PROBLEM TO SOLVE: Rewrite the lines below as a JSON list of strings, one string per line, with blank lines omitted.

PROVIDED MATERIAL:

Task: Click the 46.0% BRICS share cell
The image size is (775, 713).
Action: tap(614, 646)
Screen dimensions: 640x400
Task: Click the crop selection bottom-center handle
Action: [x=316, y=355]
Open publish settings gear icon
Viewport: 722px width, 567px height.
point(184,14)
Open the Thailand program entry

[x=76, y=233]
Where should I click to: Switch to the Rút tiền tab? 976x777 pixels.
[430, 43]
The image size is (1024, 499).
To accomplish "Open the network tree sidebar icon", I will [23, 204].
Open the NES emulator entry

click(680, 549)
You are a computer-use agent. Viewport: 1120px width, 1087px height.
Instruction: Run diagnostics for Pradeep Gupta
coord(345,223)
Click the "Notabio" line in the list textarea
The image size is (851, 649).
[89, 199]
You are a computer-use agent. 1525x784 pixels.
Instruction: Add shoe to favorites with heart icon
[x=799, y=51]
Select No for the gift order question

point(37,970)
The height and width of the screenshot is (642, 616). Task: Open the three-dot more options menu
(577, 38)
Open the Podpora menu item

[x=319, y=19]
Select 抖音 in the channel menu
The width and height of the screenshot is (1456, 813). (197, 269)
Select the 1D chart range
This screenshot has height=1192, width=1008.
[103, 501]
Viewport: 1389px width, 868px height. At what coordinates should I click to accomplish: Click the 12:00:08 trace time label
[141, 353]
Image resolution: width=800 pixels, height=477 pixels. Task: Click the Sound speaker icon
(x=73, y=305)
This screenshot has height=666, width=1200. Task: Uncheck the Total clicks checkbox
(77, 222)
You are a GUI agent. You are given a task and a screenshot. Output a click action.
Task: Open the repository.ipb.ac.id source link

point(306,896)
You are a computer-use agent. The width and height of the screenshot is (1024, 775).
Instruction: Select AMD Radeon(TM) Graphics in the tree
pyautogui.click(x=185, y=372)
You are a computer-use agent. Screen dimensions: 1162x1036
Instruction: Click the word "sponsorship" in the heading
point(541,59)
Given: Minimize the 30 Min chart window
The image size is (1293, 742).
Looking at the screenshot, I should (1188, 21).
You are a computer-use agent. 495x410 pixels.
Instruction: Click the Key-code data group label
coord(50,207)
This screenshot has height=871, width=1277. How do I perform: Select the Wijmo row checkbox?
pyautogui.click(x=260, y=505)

ANSWER IN FULL:
[
  "Task: Click the 46.0% BRICS share cell",
  "The image size is (775, 713).",
  "Action: tap(614, 646)",
  "Screen dimensions: 640x400",
  "Task: Click the crop selection bottom-center handle",
  "Action: [x=316, y=355]",
  "Open publish settings gear icon",
  "Viewport: 722px width, 567px height.",
  "point(184,14)",
  "Open the Thailand program entry",
  "[x=76, y=233]",
  "Where should I click to: Switch to the Rút tiền tab? 976x777 pixels.",
  "[430, 43]",
  "The image size is (1024, 499).",
  "To accomplish \"Open the network tree sidebar icon\", I will [23, 204].",
  "Open the NES emulator entry",
  "click(680, 549)",
  "You are a computer-use agent. Viewport: 1120px width, 1087px height.",
  "Instruction: Run diagnostics for Pradeep Gupta",
  "coord(345,223)",
  "Click the \"Notabio\" line in the list textarea",
  "The image size is (851, 649).",
  "[89, 199]",
  "You are a computer-use agent. 1525x784 pixels.",
  "Instruction: Add shoe to favorites with heart icon",
  "[x=799, y=51]",
  "Select No for the gift order question",
  "point(37,970)",
  "The height and width of the screenshot is (642, 616). Task: Open the three-dot more options menu",
  "(577, 38)",
  "Open the Podpora menu item",
  "[x=319, y=19]",
  "Select 抖音 in the channel menu",
  "The width and height of the screenshot is (1456, 813). (197, 269)",
  "Select the 1D chart range",
  "This screenshot has height=1192, width=1008.",
  "[103, 501]",
  "Viewport: 1389px width, 868px height. At what coordinates should I click to accomplish: Click the 12:00:08 trace time label",
  "[141, 353]",
  "Image resolution: width=800 pixels, height=477 pixels. Task: Click the Sound speaker icon",
  "(x=73, y=305)",
  "This screenshot has height=666, width=1200. Task: Uncheck the Total clicks checkbox",
  "(77, 222)",
  "You are a GUI agent. You are given a task and a screenshot. Output a click action.",
  "Task: Open the repository.ipb.ac.id source link",
  "point(306,896)",
  "You are a computer-use agent. The width and height of the screenshot is (1024, 775).",
  "Instruction: Select AMD Radeon(TM) Graphics in the tree",
  "pyautogui.click(x=185, y=372)",
  "You are a computer-use agent. Screen dimensions: 1162x1036",
  "Instruction: Click the word \"sponsorship\" in the heading",
  "point(541,59)",
  "Given: Minimize the 30 Min chart window",
  "The image size is (1293, 742).",
  "Looking at the screenshot, I should (1188, 21).",
  "You are a computer-use agent. 495x410 pixels.",
  "Instruction: Click the Key-code data group label",
  "coord(50,207)",
  "This screenshot has height=871, width=1277. How do I perform: Select the Wijmo row checkbox?",
  "pyautogui.click(x=260, y=505)"
]